(Records from a collection)

::::::::

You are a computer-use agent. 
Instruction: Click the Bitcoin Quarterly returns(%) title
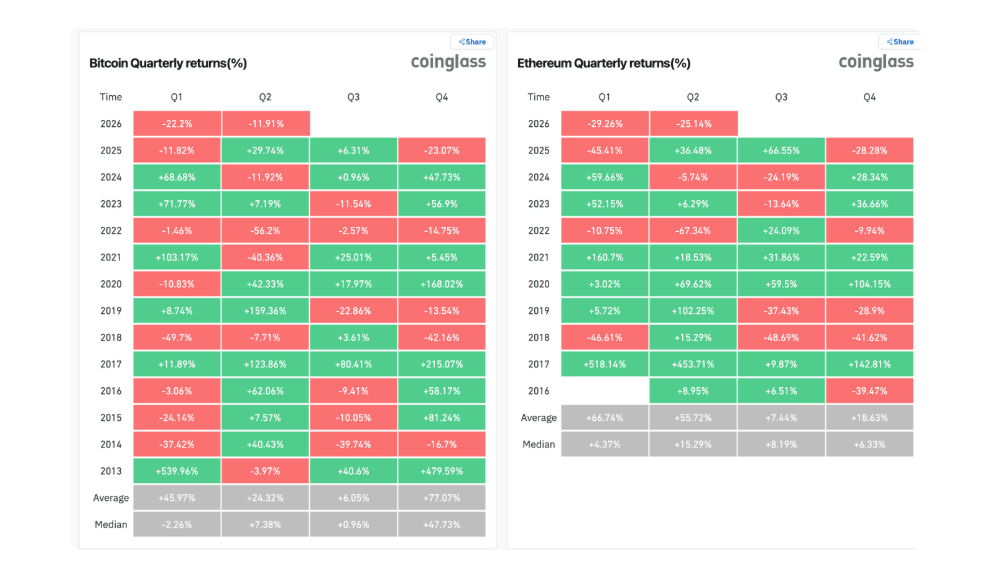tap(168, 63)
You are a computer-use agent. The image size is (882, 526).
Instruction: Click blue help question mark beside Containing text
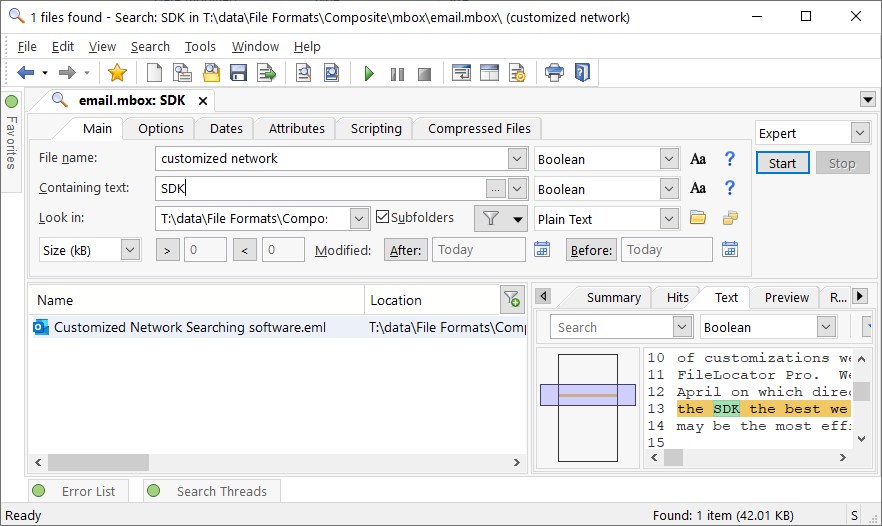[x=730, y=188]
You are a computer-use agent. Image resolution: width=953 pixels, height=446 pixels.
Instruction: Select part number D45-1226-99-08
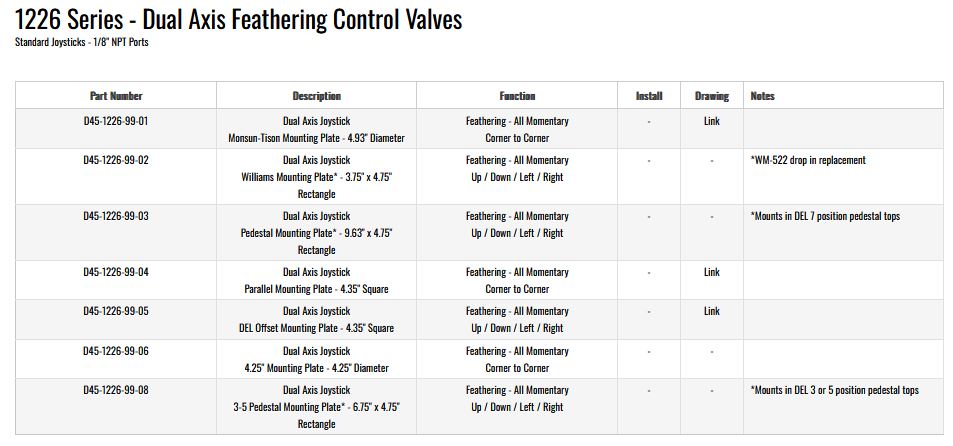coord(116,390)
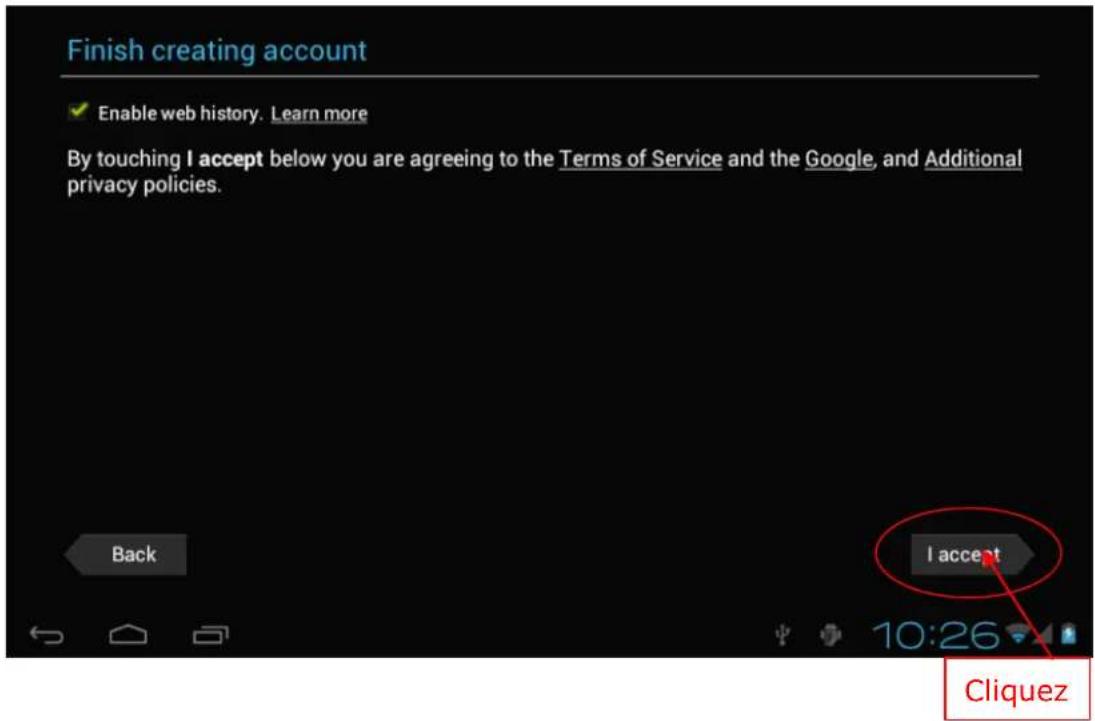Tap the battery status icon

(x=1068, y=633)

::::::::

• What the task requires: The lines that mention the word "agent" should be pulled from the records above.

• Reply:
You are a computer-use agent. 
You are a computer-use agent. The image size is (882, 526).
You are a computer-use agent. Image resolution: width=953 pixels, height=446 pixels.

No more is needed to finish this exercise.